Hello all,
I have been using R's time series capabilities to perform analysis for quite
some time now and I am having some questions regarding its reliability. In
several cases I have had substantial disagreement between R and other packages
(such as gretl and the commercial EViews package).
I have just encountered another problem and thought I'd post it to the list.
In
this case, Gretl and EViews give me similar estimations, but R is completely
different. The EViews results and gretl results are below followed by the R
results.

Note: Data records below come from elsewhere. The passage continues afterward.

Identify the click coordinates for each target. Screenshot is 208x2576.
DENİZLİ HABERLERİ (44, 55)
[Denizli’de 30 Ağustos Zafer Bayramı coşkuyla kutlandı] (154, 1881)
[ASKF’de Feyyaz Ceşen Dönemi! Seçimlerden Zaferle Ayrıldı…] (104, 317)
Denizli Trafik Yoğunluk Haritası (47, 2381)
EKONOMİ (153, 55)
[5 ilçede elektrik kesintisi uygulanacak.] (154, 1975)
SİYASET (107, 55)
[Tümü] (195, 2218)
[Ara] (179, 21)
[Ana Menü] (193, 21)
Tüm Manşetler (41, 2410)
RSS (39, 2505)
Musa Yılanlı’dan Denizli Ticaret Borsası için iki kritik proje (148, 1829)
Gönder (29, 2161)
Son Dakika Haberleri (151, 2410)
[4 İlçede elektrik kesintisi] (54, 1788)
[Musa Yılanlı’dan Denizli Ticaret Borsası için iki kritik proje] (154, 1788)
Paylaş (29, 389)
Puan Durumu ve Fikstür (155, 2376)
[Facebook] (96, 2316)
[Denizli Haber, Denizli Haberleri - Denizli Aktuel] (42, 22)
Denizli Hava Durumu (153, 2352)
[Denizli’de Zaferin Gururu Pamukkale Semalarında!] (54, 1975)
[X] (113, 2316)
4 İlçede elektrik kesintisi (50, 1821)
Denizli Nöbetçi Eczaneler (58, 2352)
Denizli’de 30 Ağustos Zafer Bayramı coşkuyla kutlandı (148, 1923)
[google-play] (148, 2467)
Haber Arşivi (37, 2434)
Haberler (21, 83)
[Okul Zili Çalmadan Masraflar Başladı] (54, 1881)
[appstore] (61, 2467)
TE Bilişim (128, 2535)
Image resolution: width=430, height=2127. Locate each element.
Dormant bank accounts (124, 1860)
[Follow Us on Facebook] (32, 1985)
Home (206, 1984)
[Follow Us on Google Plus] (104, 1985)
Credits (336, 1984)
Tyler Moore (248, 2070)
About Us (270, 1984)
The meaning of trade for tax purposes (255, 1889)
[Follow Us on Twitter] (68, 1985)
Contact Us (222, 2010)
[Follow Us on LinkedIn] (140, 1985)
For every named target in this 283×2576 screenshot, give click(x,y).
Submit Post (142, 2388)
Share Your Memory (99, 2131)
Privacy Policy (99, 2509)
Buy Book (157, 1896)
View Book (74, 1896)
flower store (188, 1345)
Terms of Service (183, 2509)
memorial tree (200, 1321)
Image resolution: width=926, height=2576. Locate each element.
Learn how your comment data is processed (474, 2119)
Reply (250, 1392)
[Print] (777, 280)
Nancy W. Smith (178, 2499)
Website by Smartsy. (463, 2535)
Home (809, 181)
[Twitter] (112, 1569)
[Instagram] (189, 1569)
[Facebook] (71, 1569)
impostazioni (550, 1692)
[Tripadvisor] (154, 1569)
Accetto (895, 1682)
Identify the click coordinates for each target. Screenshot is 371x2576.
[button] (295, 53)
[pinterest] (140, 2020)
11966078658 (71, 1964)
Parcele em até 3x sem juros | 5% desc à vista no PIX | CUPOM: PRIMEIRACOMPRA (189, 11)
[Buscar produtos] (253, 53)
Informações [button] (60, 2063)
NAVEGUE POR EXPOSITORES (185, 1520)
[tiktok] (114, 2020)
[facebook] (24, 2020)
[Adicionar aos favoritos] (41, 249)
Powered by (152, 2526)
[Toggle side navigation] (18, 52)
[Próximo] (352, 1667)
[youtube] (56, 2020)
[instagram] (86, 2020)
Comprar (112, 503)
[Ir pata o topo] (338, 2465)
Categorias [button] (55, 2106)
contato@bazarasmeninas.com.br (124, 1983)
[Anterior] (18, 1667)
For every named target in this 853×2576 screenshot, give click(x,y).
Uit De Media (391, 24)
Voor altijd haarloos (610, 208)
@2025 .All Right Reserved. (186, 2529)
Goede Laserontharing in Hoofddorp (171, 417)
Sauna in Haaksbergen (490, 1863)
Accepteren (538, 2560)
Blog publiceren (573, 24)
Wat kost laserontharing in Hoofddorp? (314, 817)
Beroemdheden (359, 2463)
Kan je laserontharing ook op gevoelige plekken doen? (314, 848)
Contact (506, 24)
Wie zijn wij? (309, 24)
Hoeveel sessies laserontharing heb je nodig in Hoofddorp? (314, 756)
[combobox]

The model is an ARIMA(0,1,2) with a single exogenous regressor (X).
The same data set was used. Here are the estimations:
EViews:
Dependent Variable: DSPOT
Method: Least Squares
Date: 07/23/08 Time: 14:37
Sample (adjusted): 2 518
Included observations: 517 after adjustments
Convergence achieved after 8 iterations
White Heteroskedasticity-Consistent Standard Errors & Covariance
Backcast: 0 1
Variable Coefficient Std. Error t-Statistic Prob.
X(-1) 3.419048 1.185199 2.884787 0.0041
MA(1) -0.049565 0.079305 -0.624994 0.5323
MA(2) -0.249748 0.100952 -2.473914 0.0137
R-squared 0.044155
Mean dependent var 0.613926
Adjusted R-squared 0.040436
S.D. dependent var 12.36165
S.E. of regression 12.10914
Akaike info criterion 7.831584
Sum squared resid 75368.51
Schwarz criterion 7.856235
Log likelihood -2021.465
Durbin-Watson stat 1.969820
Inverted MA Roots .53 -.48
gretl:
Model 13: ARMAX estimates using the 517 observations 2-518
Estimated using Kalman filter (exact ML)
Dependent variable: (1-L) Spot
Standard errors based on Outer Products matrix
VARIABLE COEFFICIENT STDERROR T STAT P-VALUE
theta_1 -0.0491101 0.0439294 -1.118 0.26360
theta_2 -0.248075 0.0439901 -5.639 <0.00001 ***
X_1 3.40437 1.21871 2.793 0.00522 ***
Mean of dependent variable = 0.613926
Standard deviation of dep. var. = 12.3617
Mean of innovations = 0.843443
Variance of innovations = 145.801
Log-likelihood = -2021.5668
Akaike information criterion (AIC) = 4051.13
Schwarz Bayesian criterion (BIC) = 4068.13
Hannan-Quinn criterion (HQC) = 4057.79
Finally, R:
gold.data <- cbind(ts(GoldData$Spot), lag(ts(GoldData$X),-1))
gold.2 <- arima(gold.data[,1], order = c(0,1,2),
xreg=gold.data[,2], method="ML")
Call:
arima(x = gold.data[, 1], order = c(0, 1, 2), xreg = gold.data[, 2], method
"ML")
Coefficients:
ma1 ma2 gold.data[, 2]
0.019 -0.202 -2.860
s.e. 0.050 0.045 3.371
sigma^2 estimated as 148: log likelihood = -2021, aic = 4050
EViews and Gretl give comparable (and I am inclined to presume, correct)
results. R on the other hand, has the exogenous regressor with a negative
coefficient. If I use other data I encounter the same problem - agreement
between EViews and Gretl, disagreement with R (for identical data sets). Are
there any known bugs with arima estimation in R? If I use the Zelig package, I
get the same results as the arima{stats} function call. If I remove the
exogenous regressor from the estimations then I have agreement between R, Gretl
and EViews, but with the exogenous regressor (basically an ARMAX model) the
estimation results are substantially different.